#### [Task item]
Given the entries below, copy each of them out exactly.

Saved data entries
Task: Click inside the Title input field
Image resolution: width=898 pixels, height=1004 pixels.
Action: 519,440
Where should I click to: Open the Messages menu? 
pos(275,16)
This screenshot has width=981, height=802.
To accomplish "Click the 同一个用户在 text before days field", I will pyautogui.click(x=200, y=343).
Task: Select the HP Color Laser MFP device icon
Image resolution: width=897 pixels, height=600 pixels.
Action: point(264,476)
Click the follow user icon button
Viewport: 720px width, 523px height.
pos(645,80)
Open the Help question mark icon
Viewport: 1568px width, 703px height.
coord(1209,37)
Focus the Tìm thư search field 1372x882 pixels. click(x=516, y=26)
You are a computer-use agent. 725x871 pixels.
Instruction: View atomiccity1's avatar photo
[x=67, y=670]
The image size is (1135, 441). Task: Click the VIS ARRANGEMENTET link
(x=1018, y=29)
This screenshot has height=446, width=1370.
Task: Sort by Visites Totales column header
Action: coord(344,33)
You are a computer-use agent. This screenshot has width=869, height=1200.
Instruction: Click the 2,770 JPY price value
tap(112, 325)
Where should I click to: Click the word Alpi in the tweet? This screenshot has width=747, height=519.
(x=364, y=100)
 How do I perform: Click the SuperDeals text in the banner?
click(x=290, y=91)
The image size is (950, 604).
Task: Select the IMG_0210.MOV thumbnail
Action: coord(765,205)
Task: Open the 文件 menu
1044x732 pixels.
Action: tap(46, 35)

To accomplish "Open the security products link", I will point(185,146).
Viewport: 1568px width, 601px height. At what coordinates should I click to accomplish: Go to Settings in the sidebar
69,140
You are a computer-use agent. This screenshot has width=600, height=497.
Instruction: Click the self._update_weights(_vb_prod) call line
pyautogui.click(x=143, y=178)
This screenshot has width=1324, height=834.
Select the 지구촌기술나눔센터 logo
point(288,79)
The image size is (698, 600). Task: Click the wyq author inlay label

#### [Response for this exercise]
Task: Click inside the Title input field
Image resolution: width=898 pixels, height=1004 pixels.
Action: 519,440
Where should I click to: Open the Messages menu? 
pos(275,16)
This screenshot has width=981, height=802.
To accomplish "Click the 同一个用户在 text before days field", I will pyautogui.click(x=200, y=343).
Task: Select the HP Color Laser MFP device icon
Image resolution: width=897 pixels, height=600 pixels.
Action: point(264,476)
Click the follow user icon button
Viewport: 720px width, 523px height.
pos(645,80)
Open the Help question mark icon
Viewport: 1568px width, 703px height.
coord(1209,37)
Focus the Tìm thư search field 1372x882 pixels. click(x=516, y=26)
You are a computer-use agent. 725x871 pixels.
Instruction: View atomiccity1's avatar photo
[x=67, y=670]
The image size is (1135, 441). Task: Click the VIS ARRANGEMENTET link
(x=1018, y=29)
This screenshot has height=446, width=1370.
Task: Sort by Visites Totales column header
Action: coord(344,33)
You are a computer-use agent. This screenshot has width=869, height=1200.
Instruction: Click the 2,770 JPY price value
tap(112, 325)
Where should I click to: Click the word Alpi in the tweet? This screenshot has width=747, height=519.
(x=364, y=100)
 How do I perform: Click the SuperDeals text in the banner?
click(x=290, y=91)
The image size is (950, 604).
Task: Select the IMG_0210.MOV thumbnail
Action: coord(765,205)
Task: Open the 文件 menu
1044x732 pixels.
Action: tap(46, 35)

To accomplish "Open the security products link", I will point(185,146).
Viewport: 1568px width, 601px height. At what coordinates should I click to accomplish: Go to Settings in the sidebar
69,140
You are a computer-use agent. This screenshot has width=600, height=497.
Instruction: Click the self._update_weights(_vb_prod) call line
pyautogui.click(x=143, y=178)
This screenshot has width=1324, height=834.
Select the 지구촌기술나눔센터 logo
point(288,79)
The image size is (698, 600). Task: Click the wyq author inlay label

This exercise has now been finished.